PROBLEM SET:
[a] Answer each question about the BAL macrophage study, using only what the study states.
(i) How many healthy volunteers provided the BAL samples that were sequenced?
(ii) Which cell type was consistently the most numerous across individuals?
(iii) What does the abbreviation UMAP stand for?
[b] Turn the paragraph of the BAL macrophage study that begins "Single-cell RNA sequencing identifies diverse cell populations" into a short bulleted list that keeps its main facts.
[c] Continue the BAL macrophage study from the point where it stops.

DOCUMENT PASSAGE:
- Opening Delimiter -

A Novel MIP-1-Expressing Macrophage Subtype in BAL Fluid from Healthy Volunteers

Abstract

Tissue availability remains an important limitation of single-cell genomic technologies for investigating cellular heterogeneity in human health and disease. BAL represents a minimally invasive approach to assessing an individual's lung cellular environment for diagnosis and research. However, the lack of high-quality, healthy lung reference data is a major obstacle to using single-cell approaches to study a plethora of lung diseases. Here, we performed single-cell RNA sequencing on over 40,000 cells isolated from the BAL of four healthy volunteers. Of the six cell types or lineages we identified, macrophages were consistently the most numerous across individuals. Our analysis confirmed the expression of marker genes defining cell types despite background signals because of the ambient RNA found in many single-cell studies. We assessed the variability of gene expression across macrophages and defined a distinct subpopulation of cells expressing a set of genes associated with Macrophage Inflammatory Protein 1 (MIP-1). RNA in situ hybridization and reanalysis of published lung single-cell data validated the presence of this macrophage subpopulation. Thus, our study characterizes lung macrophage heterogeneity in healthy individuals and provides a valuable resource for future studies to understand the lung environment in health and disease.

Keywords: BAL; genomics; heterogeneity; lung immunology; macrophage.

Figure 1.

Single-cell RNA sequencing identifies diverse cell populations in BAL fluid from healthy control volunteers. (A) UMAP representation of the transcriptional profile of BAL cells manually annotated as one of six cell types or dividing cells. The total number of cells in each cell type is indicated in the legend. (B) Relative expression of the top two to three marker genes (by fold change) across cell types. (C) Percentage (in log scale) of cells in each cell type by individual sample. Whiskers represent the range of values. (D) Visualization of normalized expression for canonical cell type genes across cells. All figures represent data from BAL01-04. NK = natural killer; UMAP = uniform manifold approximation and projection.

- Closing Delimiter -

DATA BELOW:
- Opening Delimiter -

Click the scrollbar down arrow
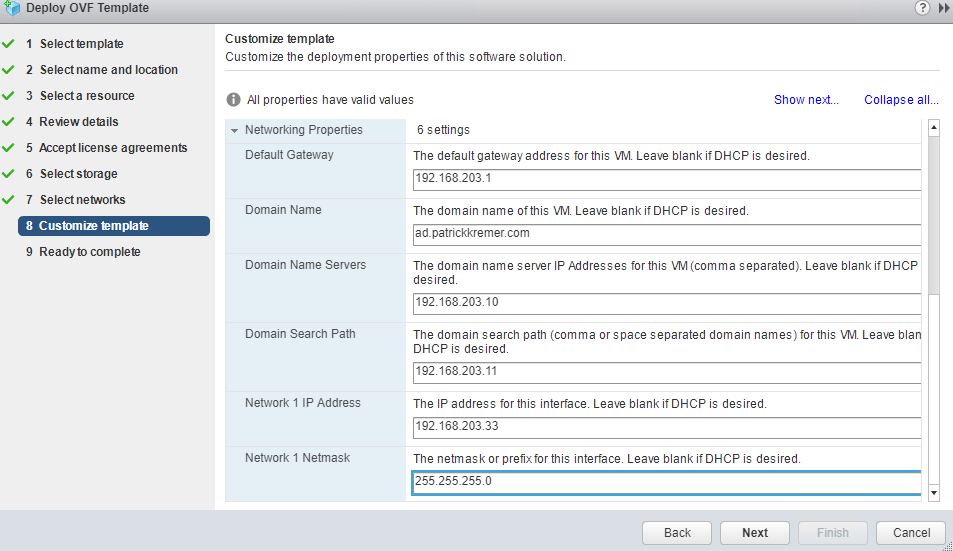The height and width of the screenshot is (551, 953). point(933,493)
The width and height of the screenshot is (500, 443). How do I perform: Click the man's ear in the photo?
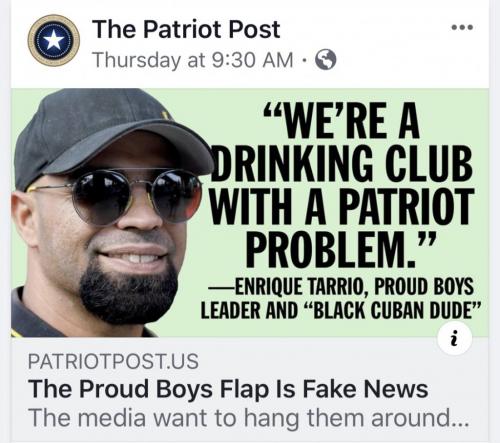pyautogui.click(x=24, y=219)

- Closing Delimiter -

ANSWERS FOR EACH ITEM:
[a]
(i) Four.
(ii) Macrophages.
(iii) Uniform manifold approximation and projection.

[b]
- Single-cell RNA sequencing identifies diverse cell populations in BAL fluid from healthy control volunteers; all panels use data from BAL01-04.
- (A) UMAP plot of BAL cells, manually annotated as one of six cell types or as dividing cells; the legend gives the number of cells in each type.
- (B) Relative expression of the top two to three marker genes for each cell type, ranked by fold change.
- (C) Percentage of cells in each type for each sample, on a log scale; whiskers show the range of values.
- (D) Normalized expression of canonical cell type genes across cells.
- Abbreviations: NK = natural killer; UMAP = uniform manifold approximation and projection.

[c]
Figure 2.

Comparison of empty droplets with cell droplets to assess ambient RNA. Scatterplot of the read counts for each gene in empty droplets that are excluded from the analysis versus cells that are annotated as (A) macrophages, (B) T/NK cells, and (C) club cells in BAL01. The Pearson correlations, R, and associated P values are indicated. A few example genes representing different cell types are annotated. (D) Pearson correlation between the read counts for genes from excluded droplets versus included and annotated as one of six cell types in individual BAL samples (BAL01–04).

Figure 3.

Analysis of macrophage heterogeneity reveals a MIP-1 (macrophage inflammatory protein 1) subpopulation. (A) Scatterplot showing the average normalized expression of each gene by its standardized variance across macrophage cells. The top 10 most variable genes are annotated, and the top 50 most variable genes are shown in red. (B) Pairwise Pearson correlation between the expression profiles of the top 50 most variable genes across macrophages. The pink square denotes a large clade of coregulated genes. (C) UMAP representation of the transcriptional profile of macrophage cells with a subset annotated as belonging to the MIP-1 cluster. The total number of cells in each cluster is indicated in the legend. (D) Relative expression of top 10 differentially expressed marker genes (by fold change) for the MIP-1 macrophage cluster. These largely overlap but do not exactly match those in B. (E) Representative-enriched pathway resulting from GSEA analysis of marker gene list ranked by fold-change in MIP-1 compared with other macrophages. The NES and adjusted P value for the FDR are shown. (F) Visualization of normalized expression across cells for macrophage marker, FABP4, and MIP-1 gene, CCL3. (G) Visualization of MIP-1 module score across macrophage cells. All figures represent data from BAL01–04. FDR = false discovery rate; NES = Normalized Enrichment Score.

Figure 4.

Validation of MIP-1 subpopulation in BAL fluid and another lung dataset. (A) Representative image of RNA in situ hybridization (RNA-ISH) on a BAL fluid sample from an additional individual (BAL05). Staining for macrophage marker (CD68), MIP-1 marker (CCL3), DNA (DAPI), and all channels merged (overlay). Scale bar, 40 μm. Arrows indicate CD68⁺ CCL3⁺ cells. (B) Quantification of RNA-ISH experiment above by percentage of cells from the total number of DAPI⁺ cells. Data represent 292 cells across four images. (C) Visualization of MIP-1 module score across cells annotated as macrophages in published data from donor transplant lung tissue (18). (D) Violin plot showing the distribution of normalized expression for FABP4 and CCL3 across macrophage cells annotated in C as either low (<0.3) or high (>0.3) module score. (C and D) Represent data from eight donor lungs.